Irrigation rice scheme in Uganda

Doho Rice Scheme is an irrigation rice scheme found in Butaleja District, Eastern Uganda. Rice production in Doho started in 1942 to feed World War II soldiers. After the war, production declined until 1972. However, after several constraints to the scheme including flooding of River Manafwa and scarcity of irrigation water during the dry season, the farmers appealed for Government of Uganda intervention.

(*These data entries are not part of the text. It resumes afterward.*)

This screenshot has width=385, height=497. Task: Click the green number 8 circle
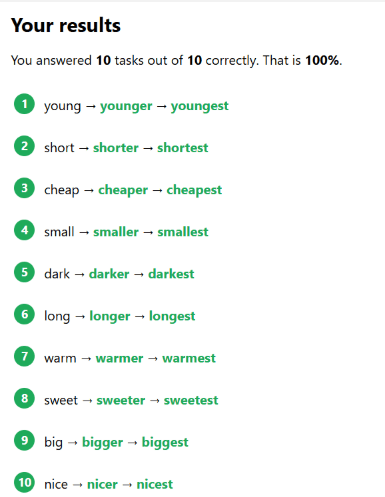pos(24,398)
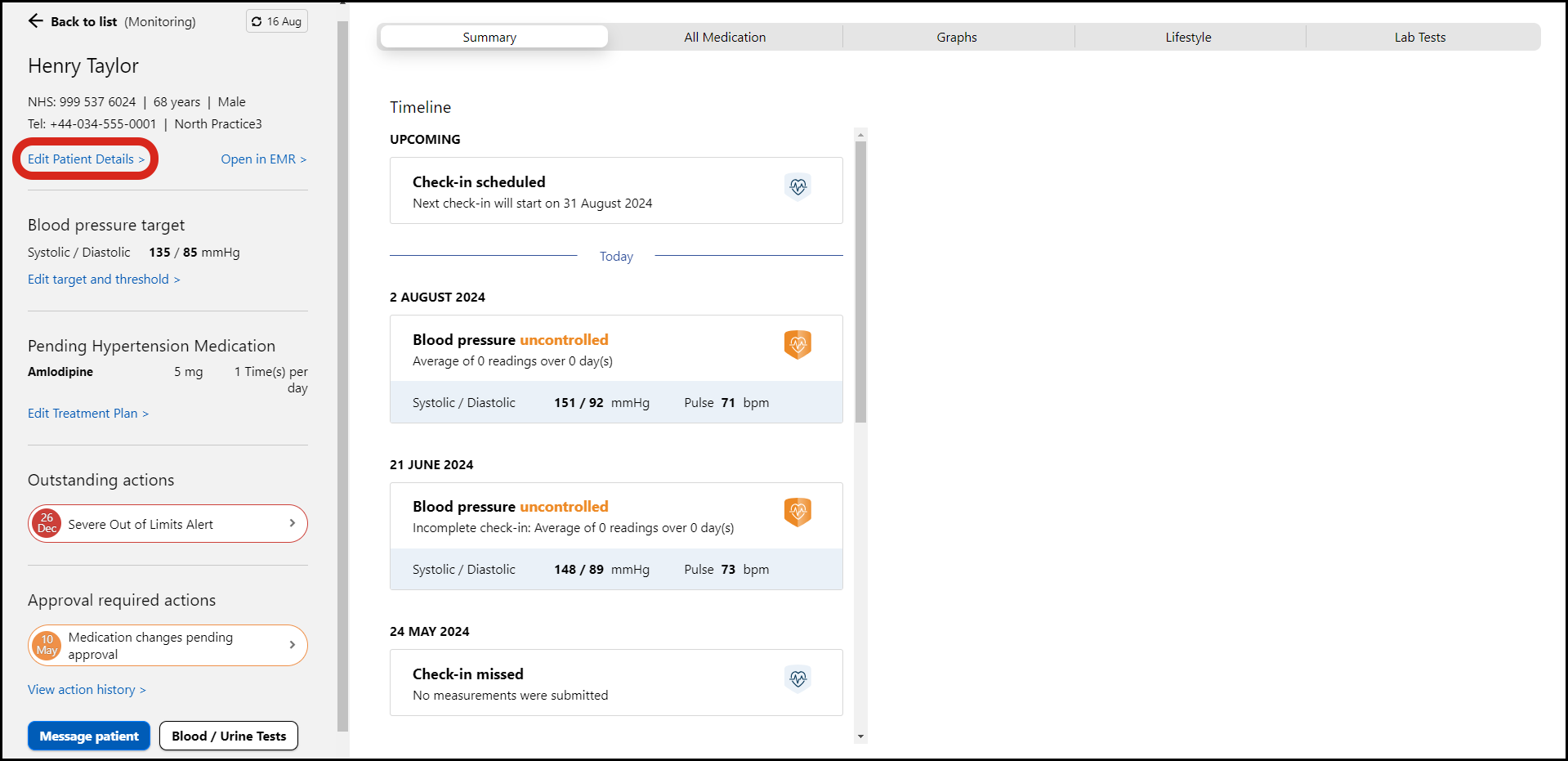Click the Blood / Urine Tests button
The image size is (1568, 761).
[229, 736]
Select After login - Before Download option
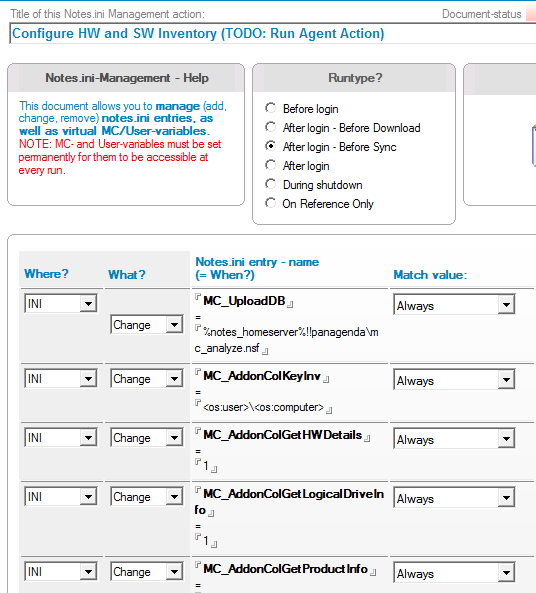The image size is (536, 593). pyautogui.click(x=270, y=127)
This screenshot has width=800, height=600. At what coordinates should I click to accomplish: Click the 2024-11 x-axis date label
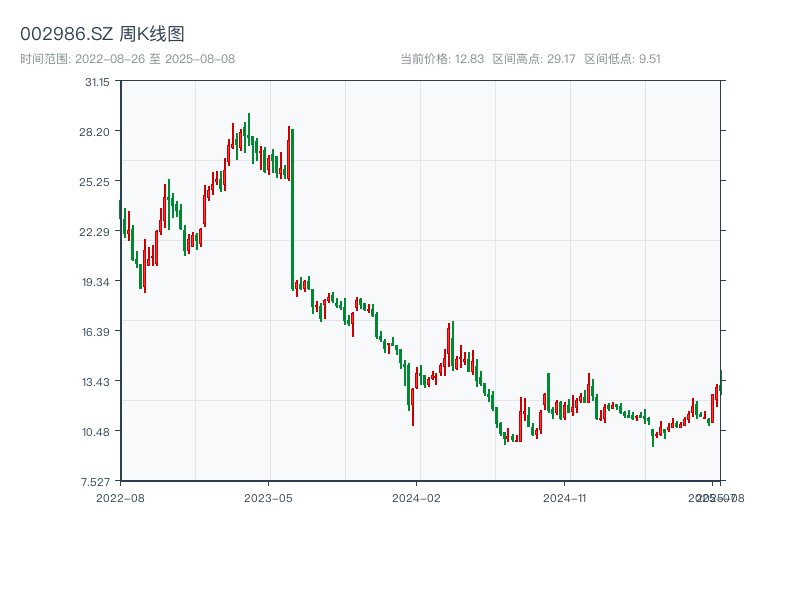(565, 497)
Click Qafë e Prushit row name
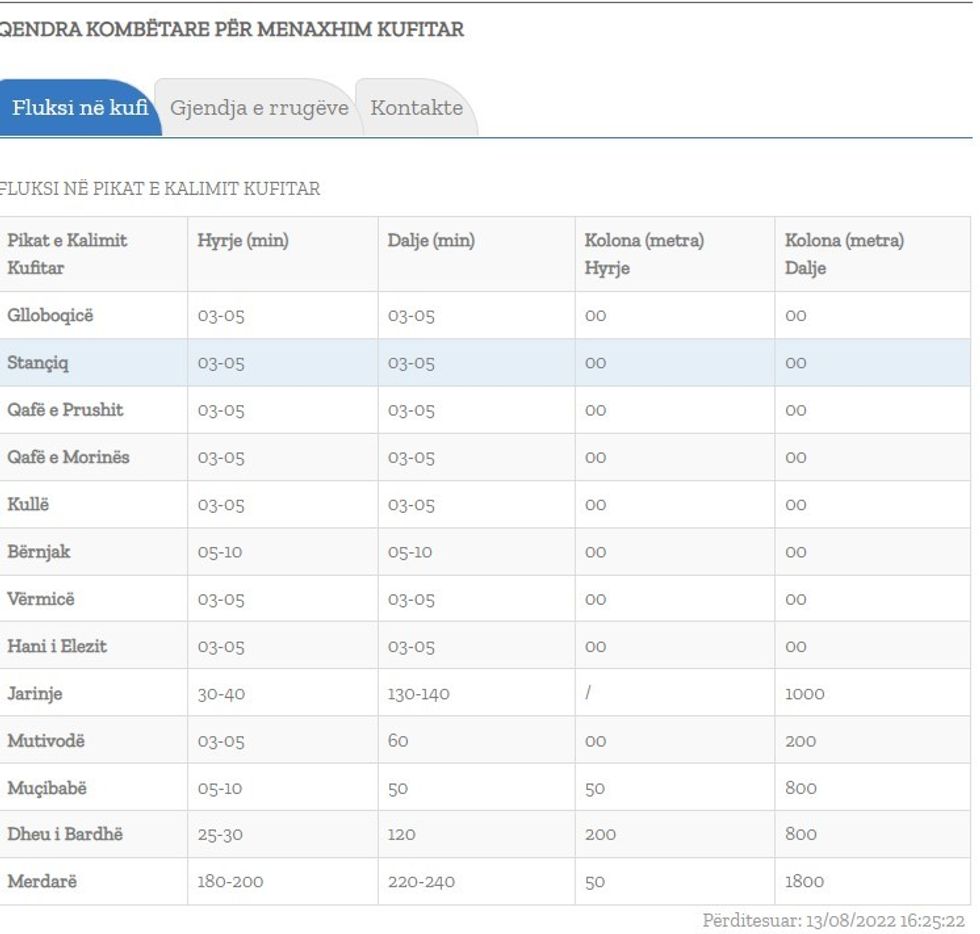This screenshot has width=980, height=934. click(x=65, y=410)
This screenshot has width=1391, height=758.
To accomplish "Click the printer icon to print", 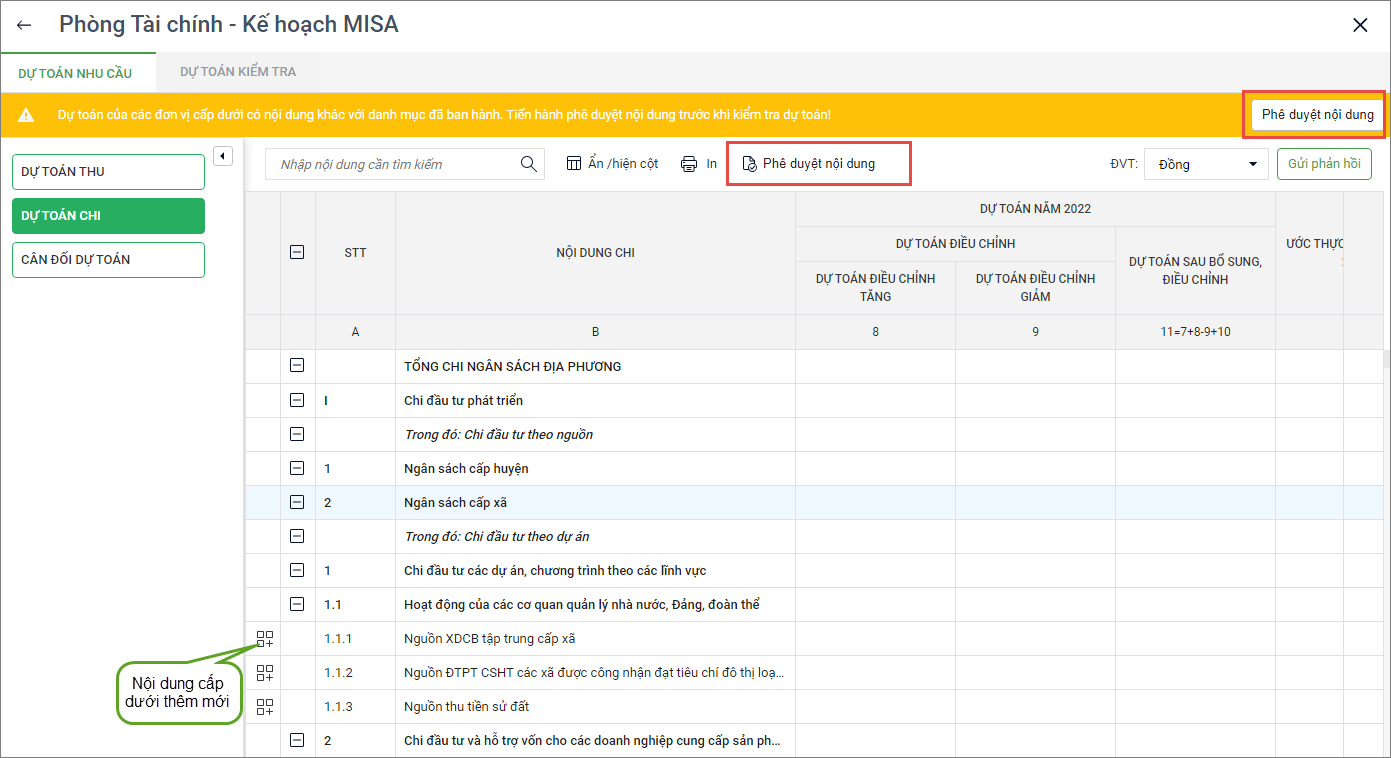I will (689, 164).
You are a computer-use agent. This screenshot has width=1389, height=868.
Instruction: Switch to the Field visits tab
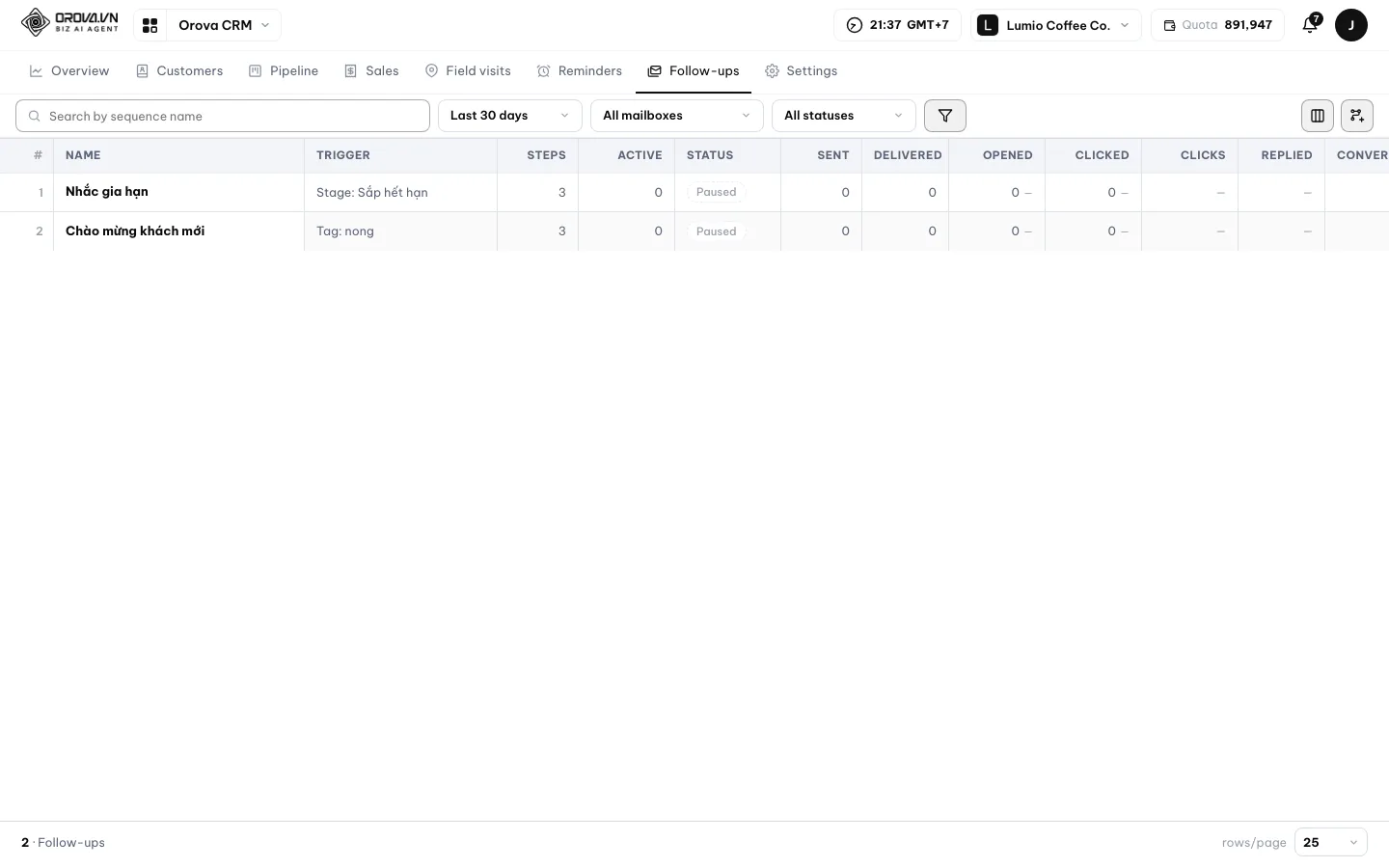pyautogui.click(x=468, y=71)
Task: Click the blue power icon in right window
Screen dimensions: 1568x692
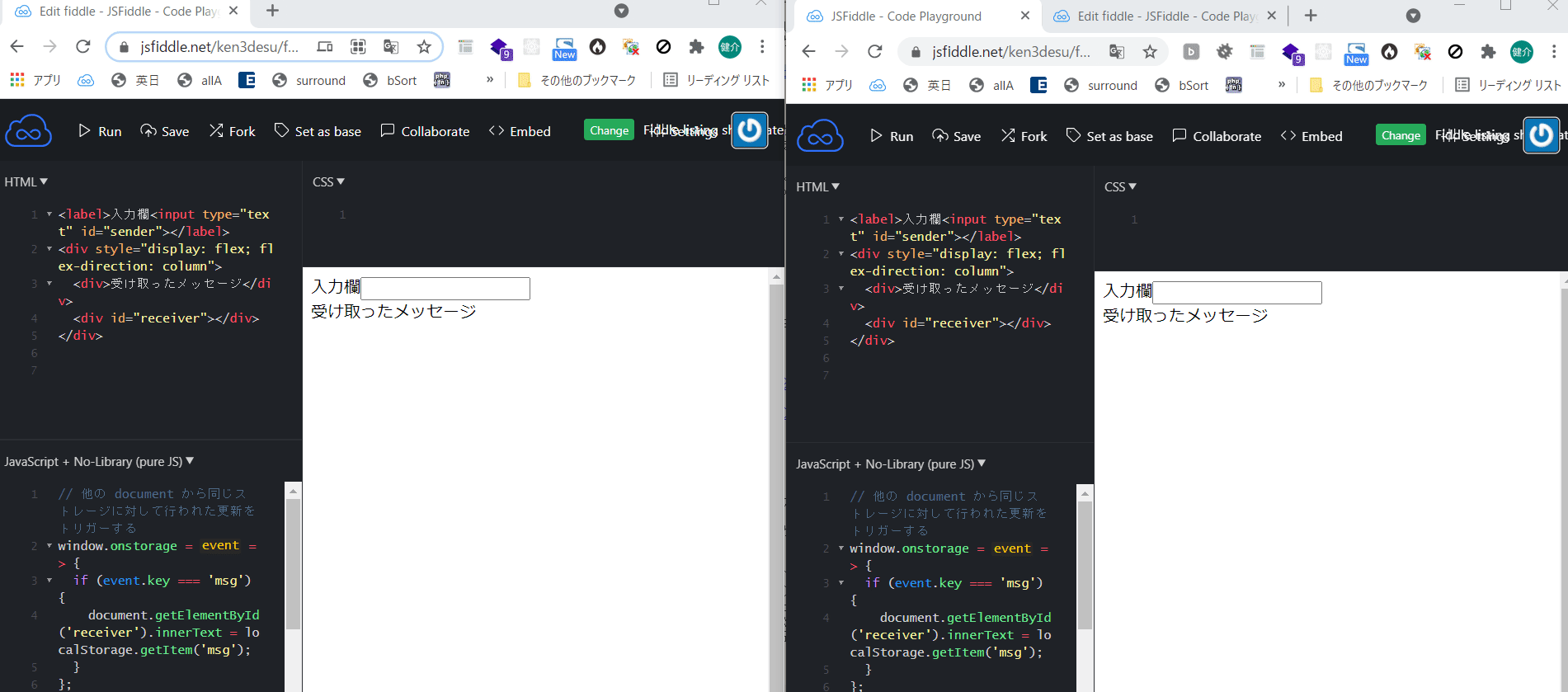Action: (1541, 135)
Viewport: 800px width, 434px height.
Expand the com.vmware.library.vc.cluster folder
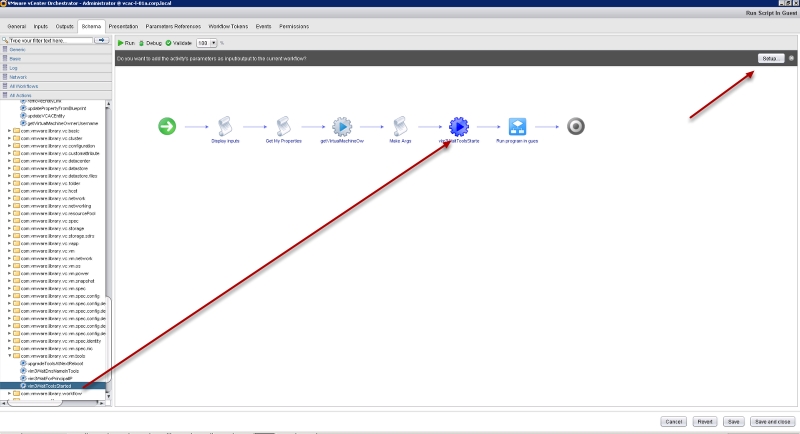click(x=10, y=137)
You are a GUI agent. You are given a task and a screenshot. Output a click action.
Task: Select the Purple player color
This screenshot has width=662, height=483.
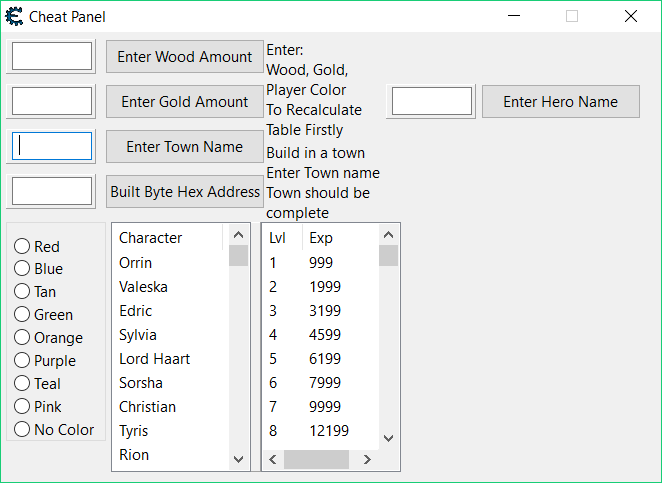[x=22, y=361]
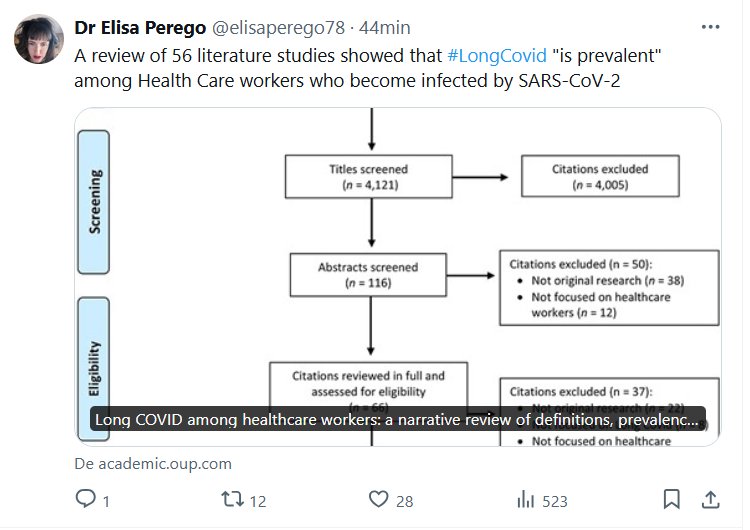This screenshot has width=750, height=530.
Task: Repost this tweet using the retweet icon
Action: tap(232, 499)
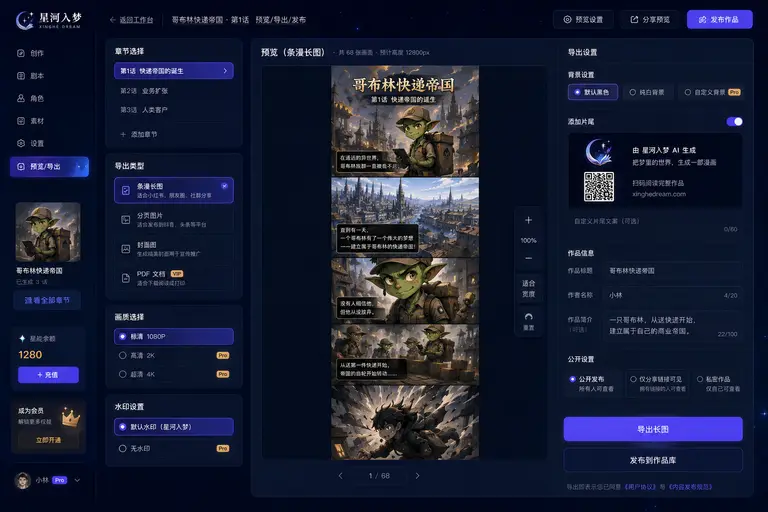Open 创作 in the sidebar

click(x=30, y=53)
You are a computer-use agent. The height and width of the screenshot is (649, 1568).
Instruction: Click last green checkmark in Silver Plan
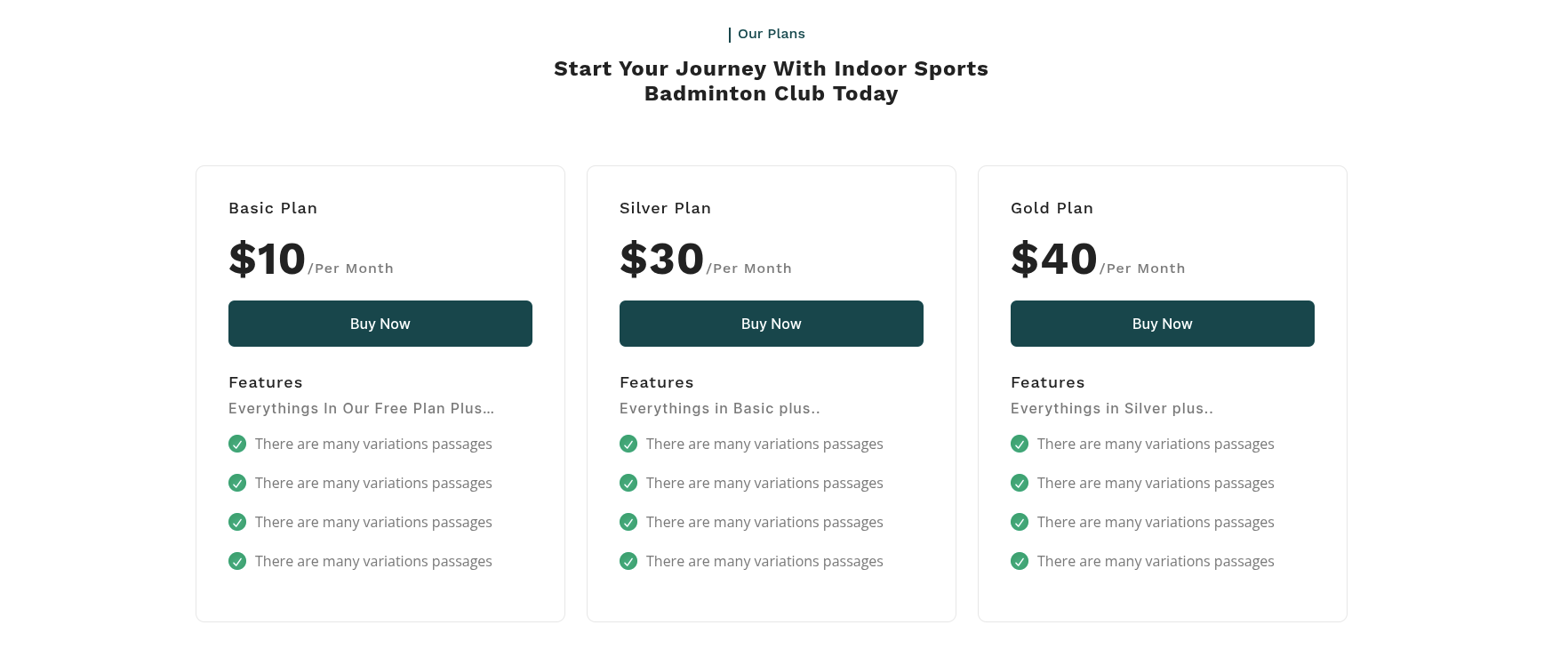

In 1976, the scheme was officially established by the government with funding from the Chinese government which was completed in 1984. Doho rice scheme is a 2500 ha irrigation scheme, sustaining not less than 10,000 farmers both out-growers and part of the scheme's growers. Most of the scheme was formerly a seasonal wetland on the River Manafwa flood-plain. The scheme is now an area of intensive irrigated rice cultivation with adjacent areas of natural wetland, mainly in the south. The Doho Irrigation Scheme Farmers Cooperative Society (DIFACOS) is the umbrella body set up to manage the scheme.

== Location ==
Doho Rice Irrigation Scheme spans in both Mazimasa and Kachonga Sub-Counties of East Bunyole County in Butaleja District of Uganda. It is 49 km from Tororo town, 25 km from Mbale town and 260 km from Kampala city and 70 km from Malaba, Uganda-Kenya border. Doho Rice Scheme is located in the Lake Kyoga basin and covers an area of 494.2 km2.